Last August, the Business Roundtable took a huge step forward in our journey to equity for all when they nobly redefined the purpose of a company. Since then, progress has stalled.
Without updated performance indicators, business leaders across the US will struggle in their pursuit of leading companies “for the benefit of all stakeholders,” including customers, employees, suppliers, communities, and shareholders.
As it stands, mainstream criteria used to evaluate organizational success stems from financial documents such as P&L reports, balance sheets, income statements, cash flow, and the like. These documents bode well for shareholders seeking to measure the performance of a company. But for the other cohorts of stakeholders, including customers, employees, suppliers, and communities? Not so much.
For businesses to tangibly expand their shared commitment of excellence to all stakeholders, then the scope of their reporting must go beyond traditional financial data. In other words, businesses need a new set of KPIs.

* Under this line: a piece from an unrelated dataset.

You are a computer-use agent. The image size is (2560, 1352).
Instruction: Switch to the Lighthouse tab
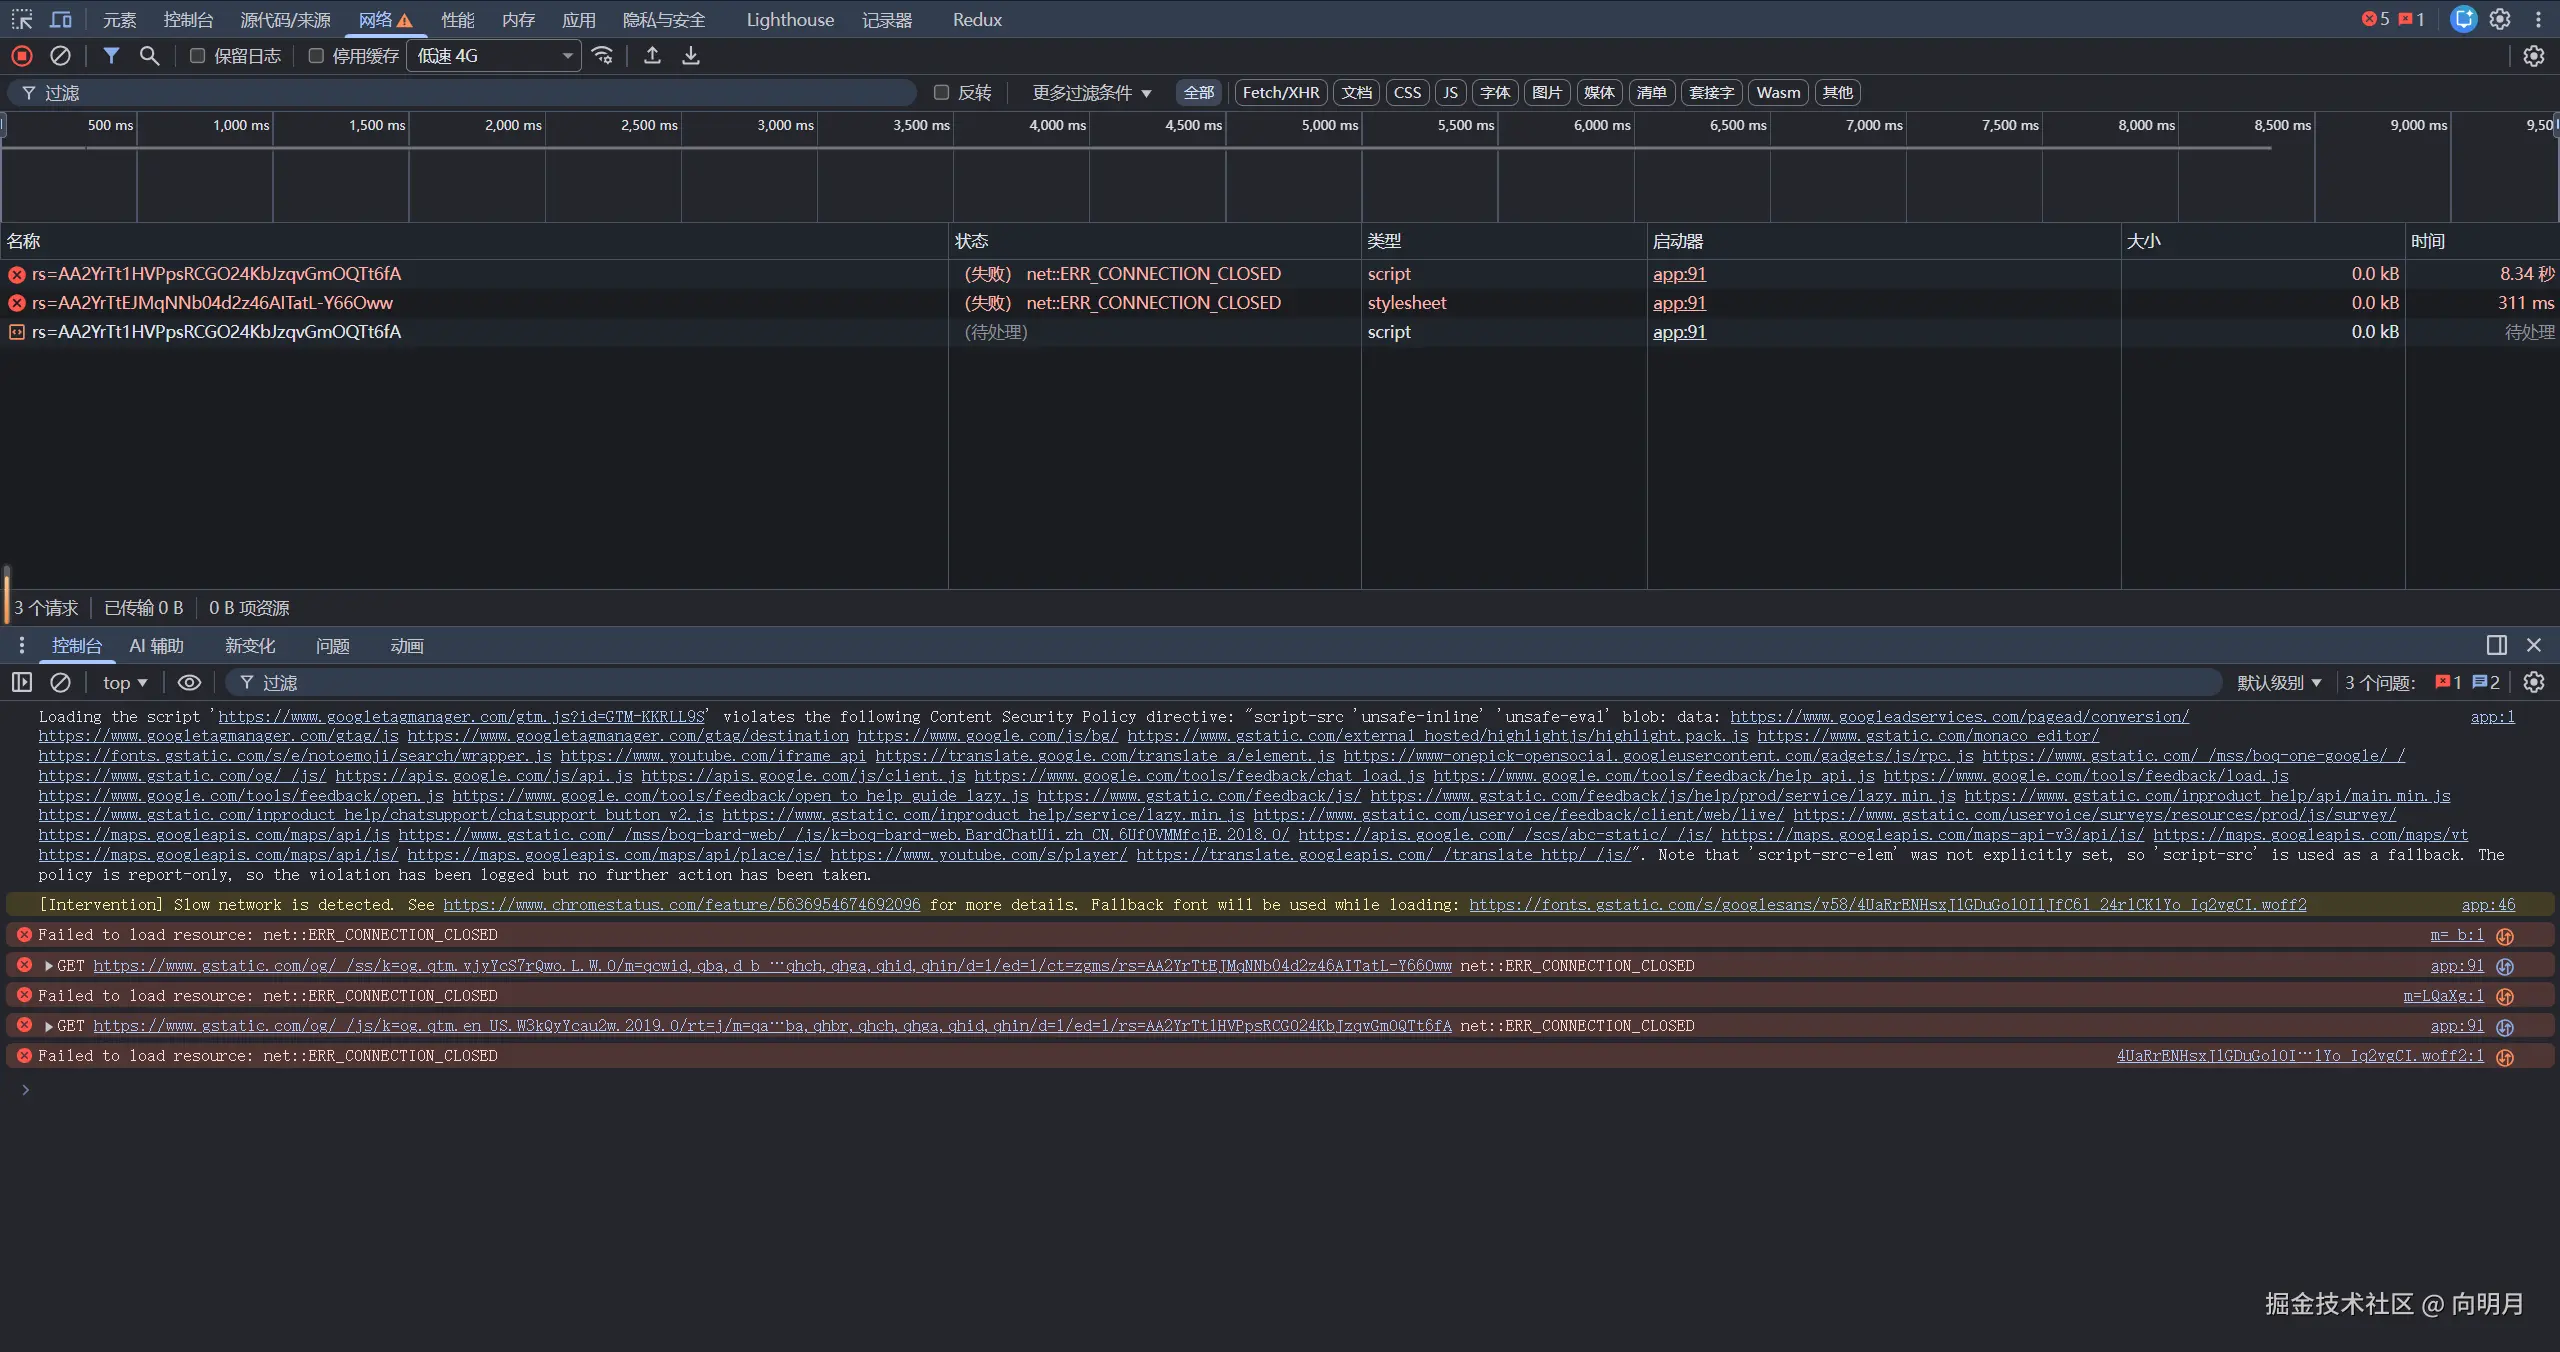tap(789, 20)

In a world of stakeholder capitalism, the performance of a company will depend on how well it takes care of its customers, employees, suppliers, communities, and shareholders. To that extent—and as accelerated by stakeholder capitalism and renewed calls for racial justice—companies must improve their collection on diversity, equity, and inclusion data. Only then can organizations deliver on their commitments to stakeholders. Only then will we continue moving forward in our journey toward equity for all.